TASK INSTRUCTIONS: Take the records below and copy them exactly.

RECORDS TO USE:

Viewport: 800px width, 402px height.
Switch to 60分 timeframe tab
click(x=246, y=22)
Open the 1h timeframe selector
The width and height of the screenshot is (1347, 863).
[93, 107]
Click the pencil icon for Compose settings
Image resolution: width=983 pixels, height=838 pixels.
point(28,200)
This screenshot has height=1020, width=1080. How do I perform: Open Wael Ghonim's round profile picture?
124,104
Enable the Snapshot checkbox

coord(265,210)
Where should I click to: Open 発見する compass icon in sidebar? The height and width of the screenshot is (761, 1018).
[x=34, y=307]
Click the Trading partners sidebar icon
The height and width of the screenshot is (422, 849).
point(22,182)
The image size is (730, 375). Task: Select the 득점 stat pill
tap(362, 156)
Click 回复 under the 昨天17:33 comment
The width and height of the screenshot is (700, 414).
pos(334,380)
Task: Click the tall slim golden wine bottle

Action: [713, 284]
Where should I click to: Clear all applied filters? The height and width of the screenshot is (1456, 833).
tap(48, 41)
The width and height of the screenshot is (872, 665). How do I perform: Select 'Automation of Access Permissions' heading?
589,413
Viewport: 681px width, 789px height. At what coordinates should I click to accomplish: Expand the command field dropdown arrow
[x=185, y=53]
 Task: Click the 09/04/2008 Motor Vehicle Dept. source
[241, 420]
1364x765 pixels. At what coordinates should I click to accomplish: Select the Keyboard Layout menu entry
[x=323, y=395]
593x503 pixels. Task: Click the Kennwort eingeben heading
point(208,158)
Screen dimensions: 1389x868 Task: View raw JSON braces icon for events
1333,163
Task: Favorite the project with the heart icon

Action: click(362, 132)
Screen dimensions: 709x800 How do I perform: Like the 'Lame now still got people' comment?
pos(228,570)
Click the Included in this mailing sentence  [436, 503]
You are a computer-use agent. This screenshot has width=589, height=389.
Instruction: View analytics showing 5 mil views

ANSWER SPACE:
Viewport: 800px width, 402px height.
Switch to 60分 timeframe tab
click(x=246, y=22)
Open the 1h timeframe selector
The width and height of the screenshot is (1347, 863).
[93, 107]
Click the pencil icon for Compose settings
Image resolution: width=983 pixels, height=838 pixels.
point(28,200)
This screenshot has height=1020, width=1080. How do I perform: Open Wael Ghonim's round profile picture?
124,104
Enable the Snapshot checkbox

coord(265,210)
Where should I click to: Open 発見する compass icon in sidebar? The height and width of the screenshot is (761, 1018).
[x=34, y=307]
Click the Trading partners sidebar icon
The height and width of the screenshot is (422, 849).
point(22,182)
The image size is (730, 375). Task: Select the 득점 stat pill
tap(362, 156)
Click 回复 under the 昨天17:33 comment
The width and height of the screenshot is (700, 414).
pos(334,380)
Task: Click the tall slim golden wine bottle

Action: [713, 284]
Where should I click to: Clear all applied filters? The height and width of the screenshot is (1456, 833).
tap(48, 41)
The width and height of the screenshot is (872, 665). How do I perform: Select 'Automation of Access Permissions' heading?
589,413
Viewport: 681px width, 789px height. At what coordinates should I click to accomplish: Expand the command field dropdown arrow
[x=185, y=53]
 Task: Click the 09/04/2008 Motor Vehicle Dept. source
[241, 420]
1364x765 pixels. At what coordinates should I click to accomplish: Select the Keyboard Layout menu entry
[x=323, y=395]
593x503 pixels. Task: Click the Kennwort eingeben heading
point(208,158)
Screen dimensions: 1389x868 Task: View raw JSON braces icon for events
1333,163
Task: Favorite the project with the heart icon

Action: click(362, 132)
Screen dimensions: 709x800 How do I perform: Like the 'Lame now still got people' comment?
pos(228,570)
Click the Included in this mailing sentence  [436, 503]
You are a computer-use agent. This screenshot has width=589, height=389.
Instruction: View analytics showing 5 mil views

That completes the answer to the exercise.